Credentials are created, signed, and moved to a holder in a process called issuance. A holder can later present 1 or more credentials, much like stamps in a passport, to meet the definition of a credential request. The scopes for issuing and verifying credentials can can be flexibly configured depending on the use case.

VCs are privacy-preserving by default because credential presentation is not an all-or-nothing activity. VC-based identity is composable at the point of presentation—this ensures that a verifier only accesses formation according to the request definition without compromising the privacy of the person who holds it by revealing additional data.

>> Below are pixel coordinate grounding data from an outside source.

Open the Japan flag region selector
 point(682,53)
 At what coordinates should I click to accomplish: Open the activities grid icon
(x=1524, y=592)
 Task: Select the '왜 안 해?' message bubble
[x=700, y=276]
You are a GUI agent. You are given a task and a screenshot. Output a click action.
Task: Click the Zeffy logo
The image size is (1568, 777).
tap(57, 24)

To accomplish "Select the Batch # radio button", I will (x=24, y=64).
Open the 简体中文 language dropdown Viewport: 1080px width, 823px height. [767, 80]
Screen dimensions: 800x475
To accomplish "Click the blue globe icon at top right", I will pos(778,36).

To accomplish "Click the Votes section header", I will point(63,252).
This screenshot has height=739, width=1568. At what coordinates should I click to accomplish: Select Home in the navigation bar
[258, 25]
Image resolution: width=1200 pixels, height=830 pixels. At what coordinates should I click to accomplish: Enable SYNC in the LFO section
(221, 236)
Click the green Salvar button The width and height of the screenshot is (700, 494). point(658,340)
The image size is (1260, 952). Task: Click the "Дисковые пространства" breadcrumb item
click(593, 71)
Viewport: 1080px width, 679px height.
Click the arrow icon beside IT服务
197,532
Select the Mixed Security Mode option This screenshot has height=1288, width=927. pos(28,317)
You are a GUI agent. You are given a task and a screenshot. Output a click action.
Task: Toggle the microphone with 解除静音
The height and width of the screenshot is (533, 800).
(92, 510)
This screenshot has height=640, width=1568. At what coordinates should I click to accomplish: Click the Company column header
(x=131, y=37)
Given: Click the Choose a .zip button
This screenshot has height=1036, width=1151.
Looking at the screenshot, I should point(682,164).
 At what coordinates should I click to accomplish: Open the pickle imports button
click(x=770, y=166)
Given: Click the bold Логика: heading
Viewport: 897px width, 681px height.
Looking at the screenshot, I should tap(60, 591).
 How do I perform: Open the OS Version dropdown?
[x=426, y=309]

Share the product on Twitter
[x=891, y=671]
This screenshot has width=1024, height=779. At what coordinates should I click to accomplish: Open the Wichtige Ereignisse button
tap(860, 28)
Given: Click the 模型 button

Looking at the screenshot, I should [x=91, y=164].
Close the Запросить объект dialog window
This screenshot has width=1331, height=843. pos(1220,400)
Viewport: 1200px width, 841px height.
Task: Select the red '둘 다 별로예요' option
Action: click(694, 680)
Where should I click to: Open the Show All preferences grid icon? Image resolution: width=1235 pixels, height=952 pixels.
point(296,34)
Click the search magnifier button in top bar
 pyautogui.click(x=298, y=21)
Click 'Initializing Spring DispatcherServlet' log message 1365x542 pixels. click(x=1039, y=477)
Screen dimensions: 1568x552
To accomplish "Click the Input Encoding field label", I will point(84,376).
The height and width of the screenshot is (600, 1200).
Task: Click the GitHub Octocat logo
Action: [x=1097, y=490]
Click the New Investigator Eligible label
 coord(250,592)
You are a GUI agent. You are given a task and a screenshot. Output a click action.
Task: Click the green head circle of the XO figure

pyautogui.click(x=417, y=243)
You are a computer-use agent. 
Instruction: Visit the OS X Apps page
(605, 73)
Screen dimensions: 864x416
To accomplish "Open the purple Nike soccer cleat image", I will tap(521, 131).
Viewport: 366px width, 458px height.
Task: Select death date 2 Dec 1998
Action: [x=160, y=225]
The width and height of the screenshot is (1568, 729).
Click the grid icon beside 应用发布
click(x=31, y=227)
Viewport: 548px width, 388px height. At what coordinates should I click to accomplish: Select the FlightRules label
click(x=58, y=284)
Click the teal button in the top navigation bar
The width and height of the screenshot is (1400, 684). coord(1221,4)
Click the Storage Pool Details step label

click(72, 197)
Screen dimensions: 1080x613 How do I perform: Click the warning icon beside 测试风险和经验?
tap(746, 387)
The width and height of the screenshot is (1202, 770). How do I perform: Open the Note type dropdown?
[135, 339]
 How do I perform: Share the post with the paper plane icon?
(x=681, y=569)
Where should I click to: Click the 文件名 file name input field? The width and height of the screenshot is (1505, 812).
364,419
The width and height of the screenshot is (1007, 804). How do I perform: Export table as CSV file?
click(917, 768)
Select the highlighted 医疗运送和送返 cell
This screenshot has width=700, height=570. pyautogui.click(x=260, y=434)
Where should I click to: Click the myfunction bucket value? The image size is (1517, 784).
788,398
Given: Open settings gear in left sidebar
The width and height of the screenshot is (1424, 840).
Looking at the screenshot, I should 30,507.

A DID is globally unique, cryptographically verifiable ID that connects to a DID document, containing information about the DID subject, such as public keys. DIDs are used to sign secure messages, credentials, and perform reciprocal authentication. Holders, verifiers, and issuers all possess DIDs. Some DIDs are blockchain based, some are not. For a deep dive on our supported DID Methods, jump to our docs.

DIDComm is a flexible messaging protocol built on top of DIDs that allows for composable messaging and mutual authentication while guaranteeing sender identity, message confidentiality, non-replayability, and non-reputability. By combining DIDs with VCs, we provide new vectors to fight fraud, phishing, and vulnerability without compromising flexibility and privacy.